▸ 수행할 과제
“You are a computer-use agent.” 문구가 들어 있는 줄부터 데이터 끝까지의 구간을 한 줄도 빠짐없이 다시 쓰되, 답으로 주어진 좌표의 모든 숫자에 75를 더하세요. 그림은 답에 넣지 마세요.

화면에 보이는 대상의 위치 찾기 데이터:
>>>

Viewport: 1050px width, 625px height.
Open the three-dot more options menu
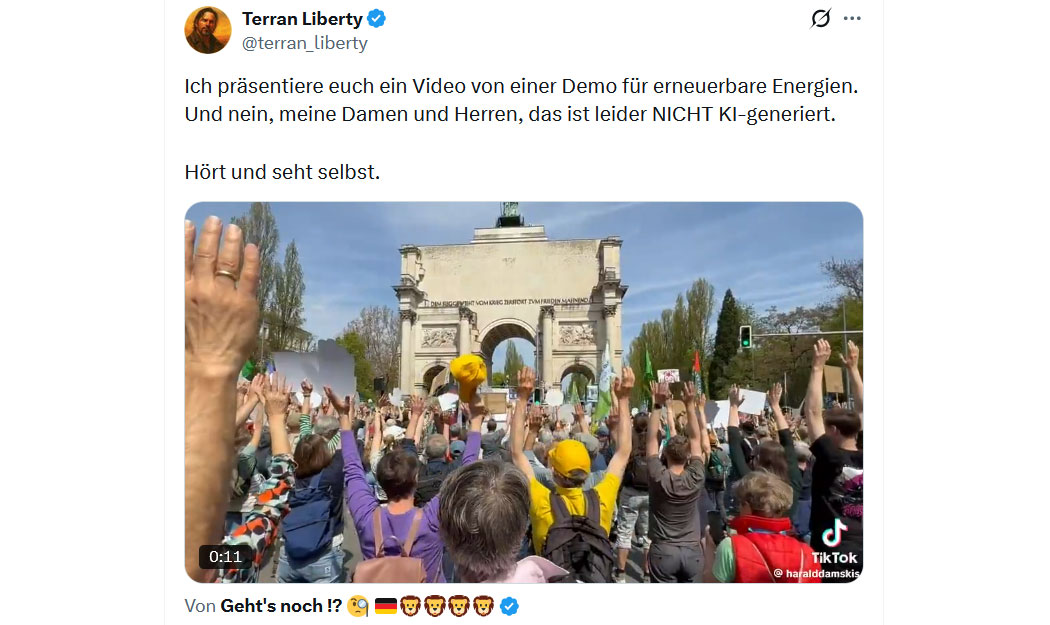tap(852, 18)
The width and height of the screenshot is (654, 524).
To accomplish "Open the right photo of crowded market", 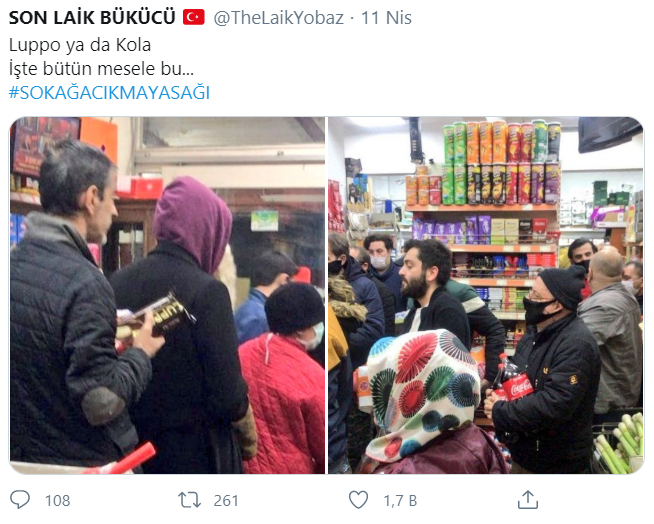I will pyautogui.click(x=486, y=295).
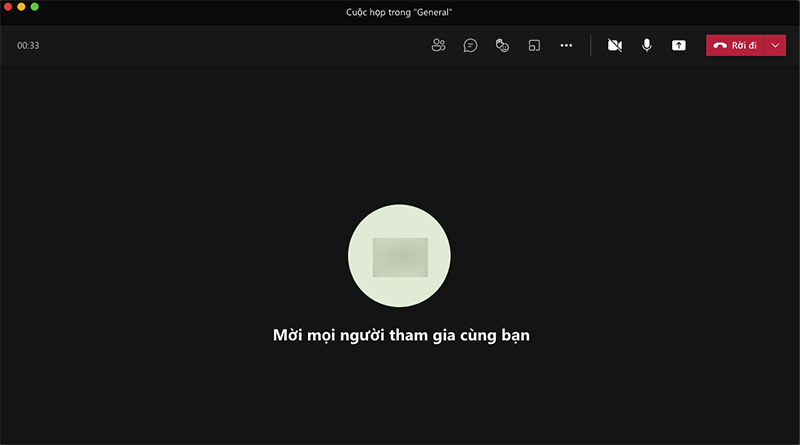Click the 'Rời đi' leave button label

[744, 45]
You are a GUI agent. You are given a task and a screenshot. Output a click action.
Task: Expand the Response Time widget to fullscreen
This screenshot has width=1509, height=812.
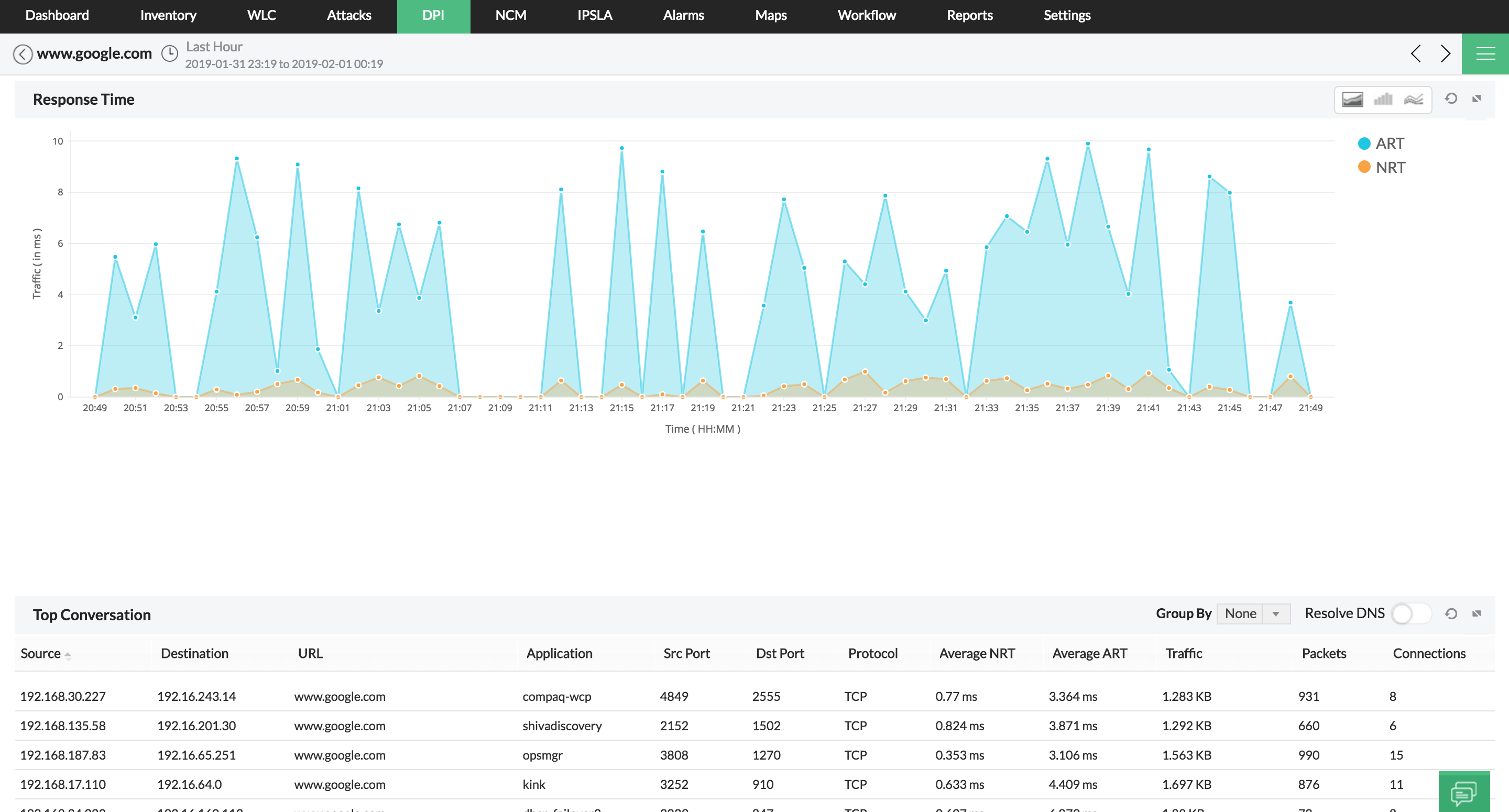(x=1476, y=98)
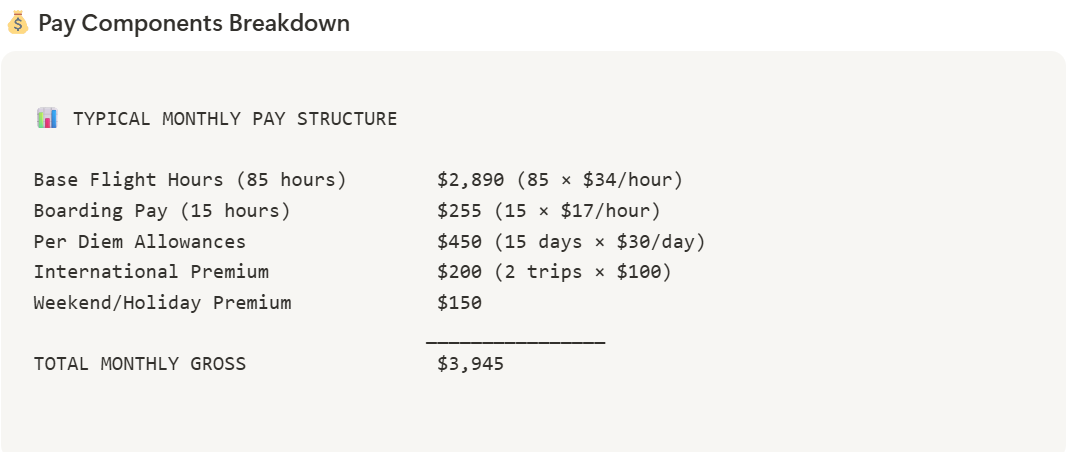Select the Per Diem Allowances label
Viewport: 1067px width, 452px height.
(x=139, y=241)
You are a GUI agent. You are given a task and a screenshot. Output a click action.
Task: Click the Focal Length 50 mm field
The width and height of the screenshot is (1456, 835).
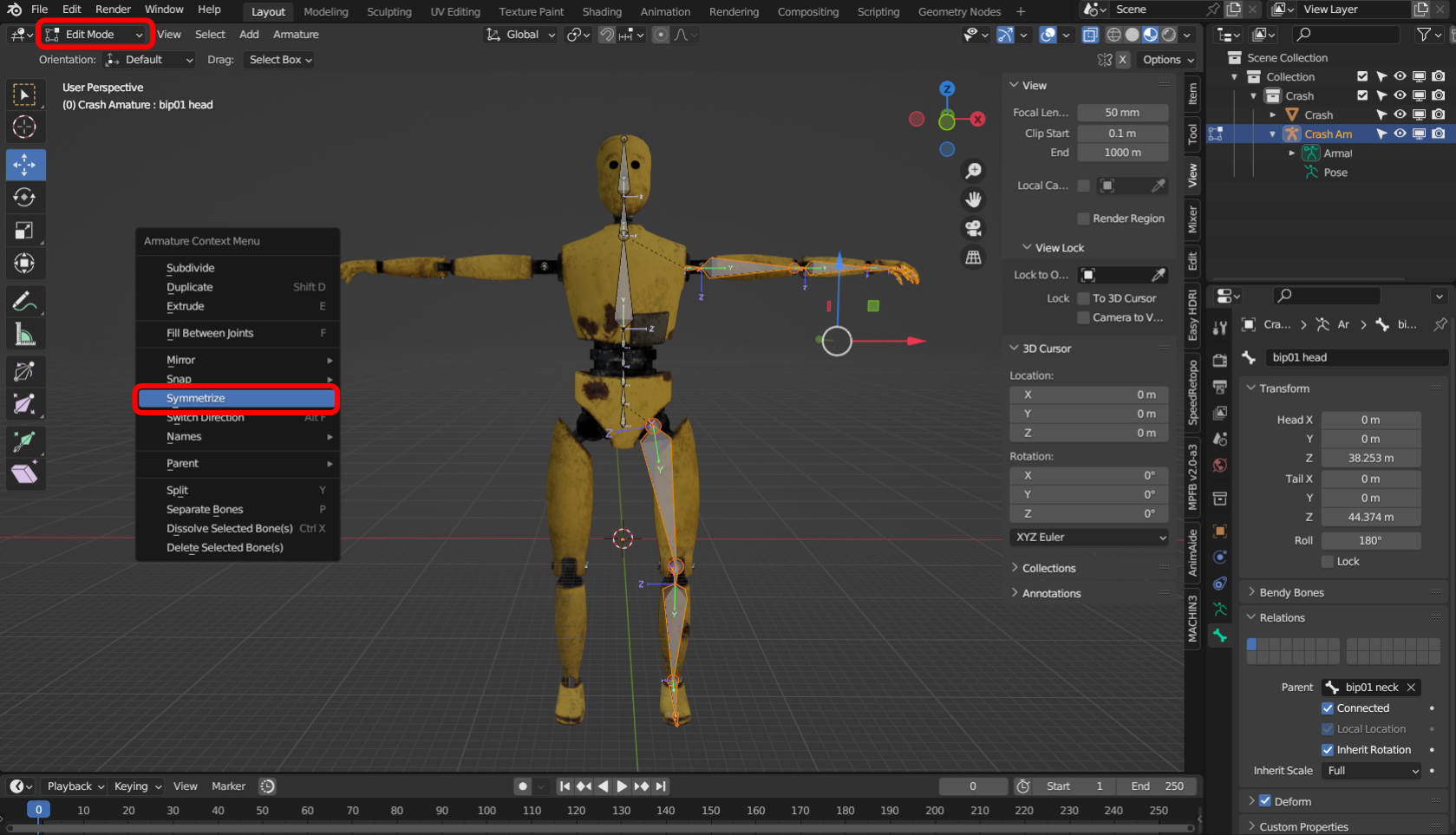(x=1122, y=113)
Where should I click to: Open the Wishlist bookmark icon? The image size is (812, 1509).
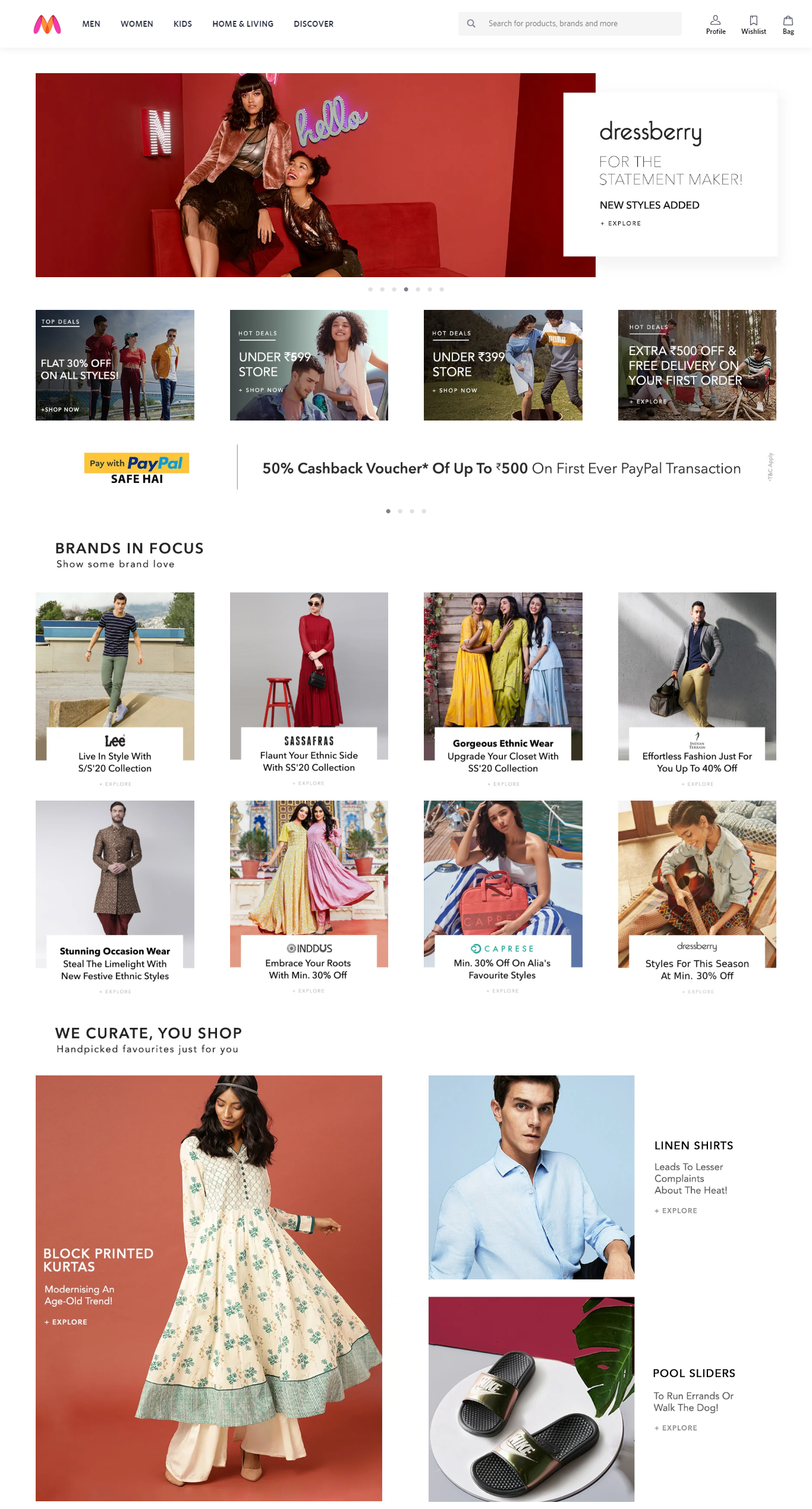(754, 20)
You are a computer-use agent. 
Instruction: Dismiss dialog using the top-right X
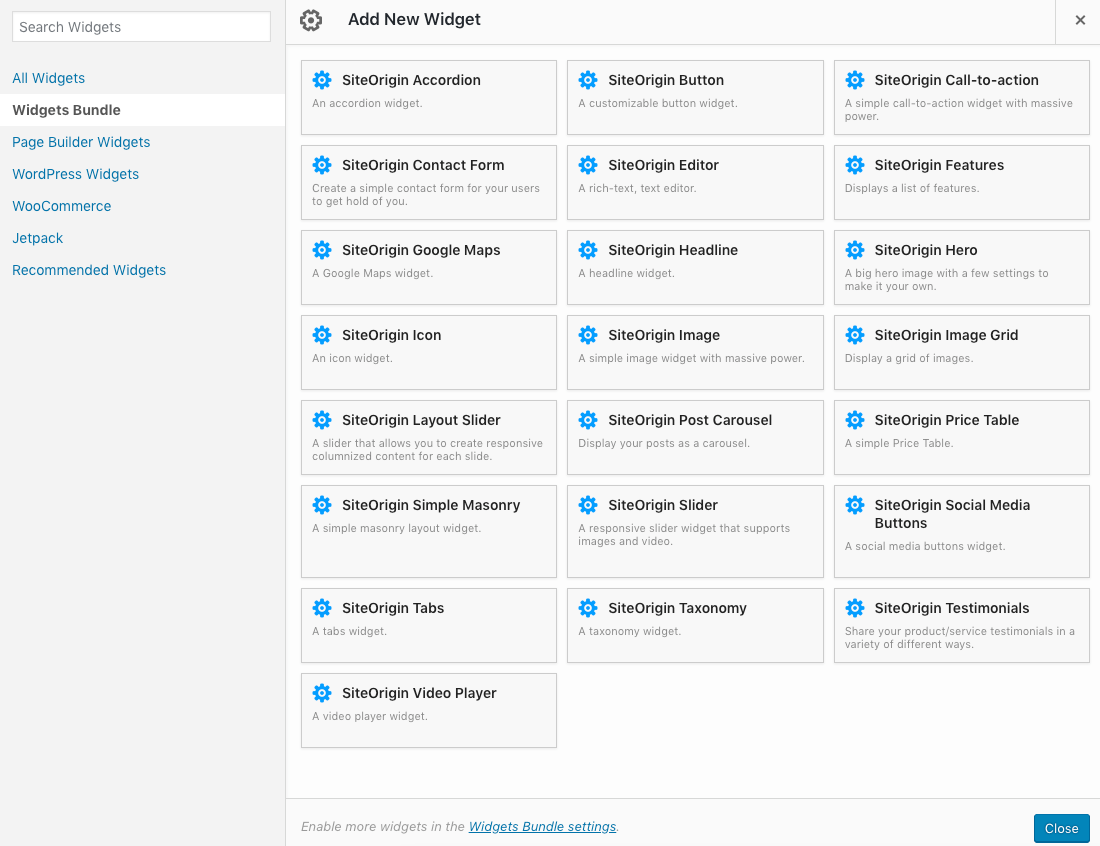click(1080, 20)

<<<

▸ 실습 결과
You are a computer-use agent. 
Instruction: Dismiss dialog using the top-right X
click(1155, 95)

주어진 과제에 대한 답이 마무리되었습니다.